Baked Lobster Tail Recipe

Photo Courtesy of sanctumsolitude
This baked lobster tail recipe is a nice simple way of preparing tails.
Preheat oven to 400 degrees.
Baking lobster tails can be done with either fresh or previously frozen tails. If the tail is frozen, thaw it completely before cooking it.
To prepare the tails simply, cut away the underneath of the tail shell with scissors. Cut along the hard shell, on both sides, and across the bottom of the tail, but the fins. Then lift away the soft shell, leaving the hard shell to hold the meat. Or, if you like a fancier presentation, you can butterfly the lobster tail.

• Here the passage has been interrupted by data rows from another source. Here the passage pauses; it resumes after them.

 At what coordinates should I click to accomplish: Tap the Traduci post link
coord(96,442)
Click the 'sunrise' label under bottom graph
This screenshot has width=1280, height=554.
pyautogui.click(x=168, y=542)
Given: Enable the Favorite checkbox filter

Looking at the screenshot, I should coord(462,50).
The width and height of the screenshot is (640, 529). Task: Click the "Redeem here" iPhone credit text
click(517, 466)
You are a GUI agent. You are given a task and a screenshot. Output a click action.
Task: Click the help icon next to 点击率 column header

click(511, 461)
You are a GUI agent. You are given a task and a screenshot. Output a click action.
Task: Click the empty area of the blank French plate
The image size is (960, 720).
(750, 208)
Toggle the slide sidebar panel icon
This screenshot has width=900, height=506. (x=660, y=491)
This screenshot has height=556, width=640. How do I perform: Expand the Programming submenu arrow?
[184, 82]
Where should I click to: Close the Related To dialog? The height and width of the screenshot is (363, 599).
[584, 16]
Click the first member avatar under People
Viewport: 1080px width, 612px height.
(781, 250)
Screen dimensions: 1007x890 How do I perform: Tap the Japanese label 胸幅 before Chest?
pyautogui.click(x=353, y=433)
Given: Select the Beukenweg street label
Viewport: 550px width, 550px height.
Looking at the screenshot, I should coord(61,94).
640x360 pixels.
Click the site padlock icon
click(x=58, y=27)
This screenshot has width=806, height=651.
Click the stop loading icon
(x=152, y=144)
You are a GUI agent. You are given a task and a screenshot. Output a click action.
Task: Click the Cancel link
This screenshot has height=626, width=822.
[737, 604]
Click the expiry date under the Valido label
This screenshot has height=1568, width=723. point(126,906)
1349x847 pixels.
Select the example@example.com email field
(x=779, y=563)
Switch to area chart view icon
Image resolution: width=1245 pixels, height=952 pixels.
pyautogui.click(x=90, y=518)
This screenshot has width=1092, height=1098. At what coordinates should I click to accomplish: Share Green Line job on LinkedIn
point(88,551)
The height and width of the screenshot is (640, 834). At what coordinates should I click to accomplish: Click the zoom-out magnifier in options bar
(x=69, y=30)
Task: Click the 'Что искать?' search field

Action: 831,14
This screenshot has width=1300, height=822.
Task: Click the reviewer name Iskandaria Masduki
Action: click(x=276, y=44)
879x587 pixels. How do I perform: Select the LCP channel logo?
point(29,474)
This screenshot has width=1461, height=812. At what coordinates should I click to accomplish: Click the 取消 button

To keep the tails from curling while they cook, stick a skewer lengthwise through the lobster meat.
If you like a buttery taste, you can brush drawn butter on the lobster meat, or flavoured butter, such as lemon butter, or garlic butter. Or you can leave the meat plain, it's up to you.
Put the lobster in a shallow baking tray, with the meat side up, and put in the oven. Lobster dries out easily if it's overcooked, especially in the oven, so I start checking it at 10 minutes. You can tell that baked lobster tails are done when the meat is opaque (solid white).
For a fancy presentation, sprinkle some paprika or parsley on the tail, serve with a lemon wedge and drawn butter.